Muchas veces, la tentación nos lleva a pensar que en nuestra vida estamos solos. Que, a fin de cuentas, soy yo contra el mundo. Nos perdemos en nuestras necesidades, en lo que anhelamos, lo que no queremos, lo que debemos hacer. Nadie puede comprendernos mejor que nosotros mismos.
Y esta trampa viene generalmente acompañada de alguna que otra decepción o insatisfacción. Porque las circunstancias no se dan como yo quiero o espero, porque no todos reaccionan como a mí me gustaría… Entonces, evidentemente, sólo yo puedo ocuparme de mí y de mis asuntos.

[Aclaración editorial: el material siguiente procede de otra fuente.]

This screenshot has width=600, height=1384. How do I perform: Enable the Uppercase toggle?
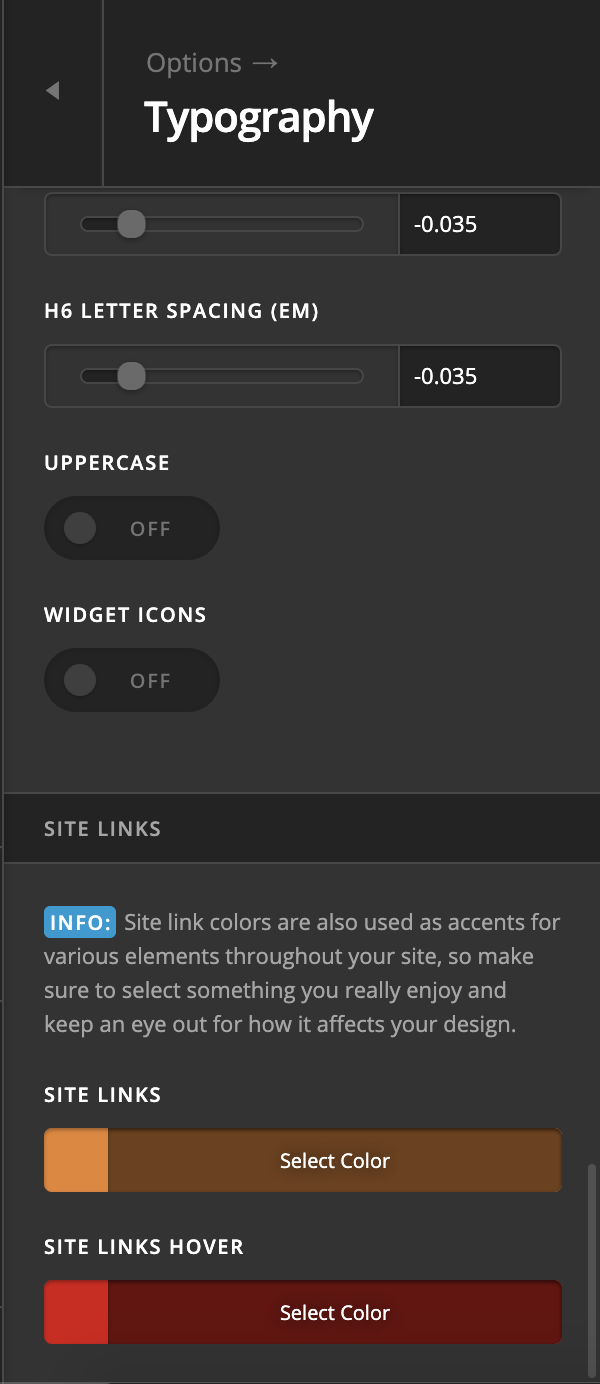(131, 528)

Armamos nuestra coraza. Nos volvemos ultra-competentes. Queremos hacernos cargo de todo y así poder controlar nuestro pequeño mundo. Controlar nuestras emociones, nuestro tiempo, nuestras obligaciones.
Yo puedo.
Pero después de aquel momento donde nos sentimos todopoderosos, llega la desesperación. Y es que, en realidad, no podemos resolver todo. Muchas situaciones nos sobrepasan, ya lo hemos experimentado en este tiempo de encierro… Por más de que caminemos por las paredes, que deseemos con mucha fuerza que las cosas se den de otra manera, nos chocamos con la realidad tal como es y no como yo quisiera.
Jesús no espera que podamos con todo, que seamos infalibles.
Nos tropezamos y nos volvemos a levantar. Pero ya agotados de tantos esfuerzos, de vivir acelerados. Vivir el momento presente y santificar el tiempo sin sacarnos las mochilas de encima es –sin dudas– una misión imposible.
Jesús no espera que podamos con todo, que seamos infalibles. Tampoco que cumplamos con todas las expectativas que otros cargan sobre nuestros hombros. Cuando nos ve afligidos, sólo quiere rodearnos con su amor ferviente, no soltarnos y susurrarnos “calma, ten calma”. Ser descanso para nuestra alma, nuestro refugio seguro.
Pese a todo, muchas veces pretendemos volver al combate sin detenernos en esta voz silenciosa que tanto nos busca. Queremos seguir luchando con la vida y sus vueltas. No importa. Dios Padre nos ama tanto que jamás va a voltear su mirada. Siempre estará allí, acompañándonos en cada batalla, esperando que, por fin, volvamos a sus brazos. En nuestro caminar siempre está Él. Aunque no tengamos ni tiempo para percibirlo, aunque estemos tan centrados en nuestro propio ombligo que lo pasemos por alto.
Ya es momento de dejar el ring, mi hermano. Ya es momento de volver a casa.
Pero ya es momento de dejar el ring, mi hermano. Ya es momento de volver a casa. Entregá, despacio, todas tus preocupaciones, todas tus inquietudes y tus obligaciones. Descargá la mochila, que está muy pesada. Acá está Él. Esperándote una vez más, esperándote para que puedas, por fin, disfrutar del camino. Estuviste tanto tiempo concentrado en la piedra, tanto tiempo corriendo, que olvidaste mirar para los costados.
Si te detienes, lo podrás ver y podrás contemplar, por fin, el paisaje. Todo lo que tiene preparado para vos, todo el amor que falta por descubrir. Toda la verdad que aún espera ser revelada.
Qué bien se siente volver a ser pequeños, volver a recobrar nuestra inocencia, nuestra sencillez. Esto no implica dejar todo a la mitad y retrotraernos del mundo, sino, tan sólo, volver a encontrarnos con esos ojos que nos miran, que nos acompañan. Sentir su presencia, que nos habita y nos serena, que aliviana la carga y nos abraza.
Animate a decirle a Jesús: “Quiero caminar de a dos”.